Pour résumer : je fais quoi ?
-Avant tout, s’interroger : ai-je vraiment besoin d’un dixième tee-shirt de course?
-Puis, réfléchir à l’usage du vêtement : sportif, loisir ?
-Opter pour le matériau durable le plus approprié à la pratique choisie.
-Opter pour des fibres de qualité, les plus durables possible.
-Suivre les conseils d’entretien distillés par l’association Stop ! Micro-waste : choisir des cycles courts à basse température ou encore utiliser un sac filtrant les particules lors des passages en machine.
-Miser sur des labels exigeant, répondant à des critères environnementaux et sociaux définis. Nous recommandons : Bluesign,GOTS, Oeko-Tex.
-Examiner la démarche globale d’une marque est essentiel. Cette étape permet de prendre conscience de tous les jalons de la vie d’un produit. Si la qualité des matériaux et leur impact écologique reste un point majeur, il est essentiel de s’intéresser aussi à la traçabilité et à la transparence de la chaîne de production. On peut sur ce point se référer aux études de la fondation Fair Wear, avec laquelle travaillent de nombreuses marques. Les conditions de travail et la qualité environnementale des usines de production, le transport et la logistique, le packaging, la fin de vie des produits : nombreux sont les thèmes qui méritent attention.

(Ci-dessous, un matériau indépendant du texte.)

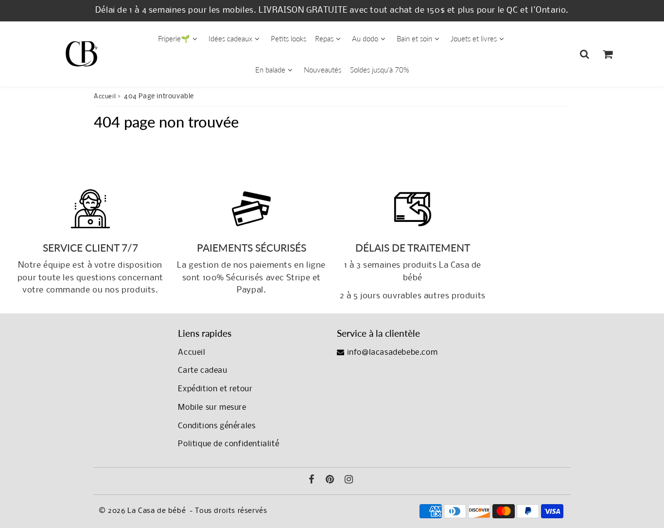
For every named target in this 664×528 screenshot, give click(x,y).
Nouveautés (322, 69)
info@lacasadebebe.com (391, 352)
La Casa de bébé (156, 511)
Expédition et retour (215, 389)
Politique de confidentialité (228, 444)
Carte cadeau (202, 370)
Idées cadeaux (230, 38)
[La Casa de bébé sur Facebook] (311, 481)
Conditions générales (216, 426)
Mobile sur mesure (212, 407)
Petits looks (288, 38)
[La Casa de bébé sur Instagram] (349, 481)
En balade (270, 69)
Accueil (105, 96)
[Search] (584, 54)
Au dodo (365, 38)
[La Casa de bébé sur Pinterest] (330, 481)
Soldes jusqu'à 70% (379, 69)
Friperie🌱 (174, 38)
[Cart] (607, 54)
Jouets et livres (474, 38)
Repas (324, 38)
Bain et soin (414, 38)
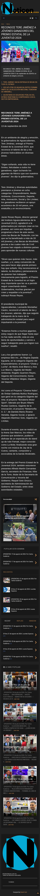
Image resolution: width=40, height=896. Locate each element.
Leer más (16, 699)
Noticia (8, 24)
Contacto (11, 882)
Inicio (2, 24)
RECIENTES (8, 572)
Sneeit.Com (23, 892)
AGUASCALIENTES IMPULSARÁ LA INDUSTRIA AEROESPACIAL (18, 517)
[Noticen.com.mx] (20, 13)
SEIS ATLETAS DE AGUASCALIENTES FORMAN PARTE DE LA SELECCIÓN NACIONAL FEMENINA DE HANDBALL (19, 89)
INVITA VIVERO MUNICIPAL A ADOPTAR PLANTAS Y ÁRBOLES (20, 536)
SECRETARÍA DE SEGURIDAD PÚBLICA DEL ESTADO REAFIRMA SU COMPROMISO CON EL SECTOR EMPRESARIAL (18, 97)
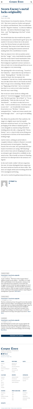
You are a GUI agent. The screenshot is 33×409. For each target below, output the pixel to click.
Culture (3, 375)
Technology (14, 368)
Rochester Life (15, 370)
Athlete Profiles (15, 377)
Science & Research (5, 368)
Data (24, 361)
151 (13, 396)
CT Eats (2, 378)
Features (14, 361)
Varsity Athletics (15, 382)
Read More (18, 291)
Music (2, 385)
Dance (2, 382)
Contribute (25, 392)
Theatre (2, 387)
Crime (2, 370)
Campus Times (16, 1)
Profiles (13, 371)
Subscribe (25, 399)
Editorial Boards (26, 377)
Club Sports (14, 378)
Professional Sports (16, 380)
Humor (3, 390)
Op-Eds (24, 380)
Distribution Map (26, 398)
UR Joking (3, 398)
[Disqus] (16, 209)
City (2, 365)
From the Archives (15, 366)
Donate (3, 403)
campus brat (5, 296)
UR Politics (3, 367)
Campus (2, 363)
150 (13, 394)
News (2, 361)
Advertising (25, 396)
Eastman (3, 377)
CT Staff (5, 16)
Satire (2, 394)
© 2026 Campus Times (5, 408)
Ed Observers (25, 378)
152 (13, 398)
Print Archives (16, 390)
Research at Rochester (14, 364)
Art (1, 380)
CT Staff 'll (13, 181)
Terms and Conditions (16, 408)
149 (13, 392)
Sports (14, 375)
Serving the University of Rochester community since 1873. (10, 351)
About (25, 390)
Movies (2, 384)
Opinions (25, 375)
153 (13, 399)
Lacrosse (4, 318)
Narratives (3, 392)
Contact (24, 394)
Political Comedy (4, 396)
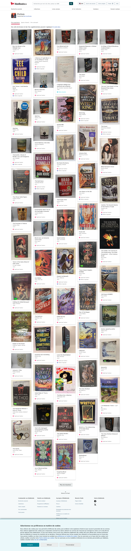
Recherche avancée (16, 9)
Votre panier (21, 512)
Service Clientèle (79, 503)
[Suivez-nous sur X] (95, 504)
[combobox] (51, 3)
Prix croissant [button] (34, 22)
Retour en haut (65, 493)
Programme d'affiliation (43, 503)
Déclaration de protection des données (63, 510)
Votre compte (101, 3)
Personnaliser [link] (70, 545)
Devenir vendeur (115, 9)
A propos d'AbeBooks (61, 501)
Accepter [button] (30, 545)
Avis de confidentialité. (40, 539)
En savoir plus (56, 27)
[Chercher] (71, 3)
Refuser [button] (49, 545)
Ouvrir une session (90, 3)
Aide (117, 3)
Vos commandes (22, 509)
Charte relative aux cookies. (47, 538)
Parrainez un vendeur (42, 506)
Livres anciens (56, 9)
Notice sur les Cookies (61, 518)
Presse (58, 503)
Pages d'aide (78, 501)
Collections (37, 9)
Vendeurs (96, 9)
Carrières (58, 506)
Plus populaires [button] (15, 22)
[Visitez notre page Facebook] (95, 501)
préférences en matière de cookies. (67, 536)
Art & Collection (76, 9)
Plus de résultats (65, 485)
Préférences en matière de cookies (62, 514)
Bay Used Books (28, 16)
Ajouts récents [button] (25, 22)
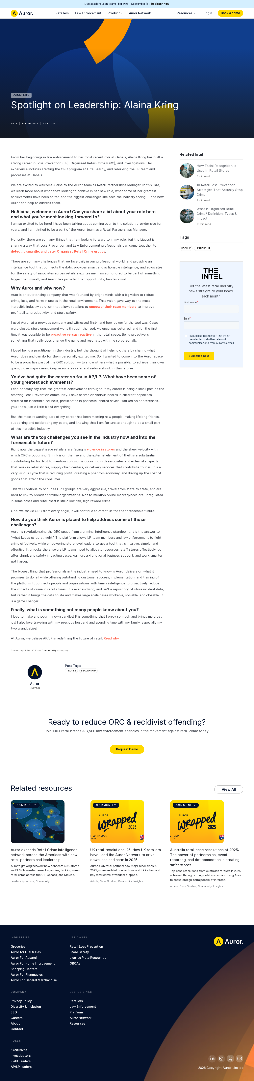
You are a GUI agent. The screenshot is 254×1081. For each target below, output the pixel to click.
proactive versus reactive (71, 334)
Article (30, 881)
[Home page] (22, 13)
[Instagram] (221, 1058)
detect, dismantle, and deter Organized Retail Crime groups (58, 251)
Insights (138, 881)
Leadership (88, 670)
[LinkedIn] (212, 1058)
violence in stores (101, 449)
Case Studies (108, 881)
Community (21, 95)
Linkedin (35, 688)
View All (229, 789)
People (71, 670)
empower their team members (113, 307)
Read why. (111, 638)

-Garder un œil sur les initiatives de certaines marques. Pour plus de clarté, certaines choisissent d’élaborer en interne leur propres labels, sous la supervision d’organismes indépendants, pour donner de la visibilité à leur démarche et informer le consommateur. C’est le cas notamment du Millet Mountain Groupe, dont le label Low Impact, créé en 2005, « analyse l’ensemble du cycle de vie » des produits.
Dans le monde exigeant de l’outdoor, une constante revient : celle de fabriquer les matériaux les plus durables possibles. C’est d’ailleurs ce principe qui préside à la fabrication des vêtements techniques les plus innovants. Point auquel sera consacré la suite de notre enquête, à paraitre demain.
L’industrie textile en chiffres
-L’industrie textile génère plus de CO2 que le trafic aérien et maritime réunis. Elle serait la 2e industrie la plus polluante après celle du pétrole.
-74 millions de tonnes : La quantité de fibres textiles produites dans le monde chaque année. 1/3 de fibres naturelles, 2/3 de fibres chimiques.
-700000 tonnes : La quantité d’articles vendus en France chaque année. (environ 100 tonnes sont collectées pour du recyclage ou des dons aux associations).
-200000 litres : C’est la quantité d’eau nécessaire à la production d’une tonne d’articles textiles.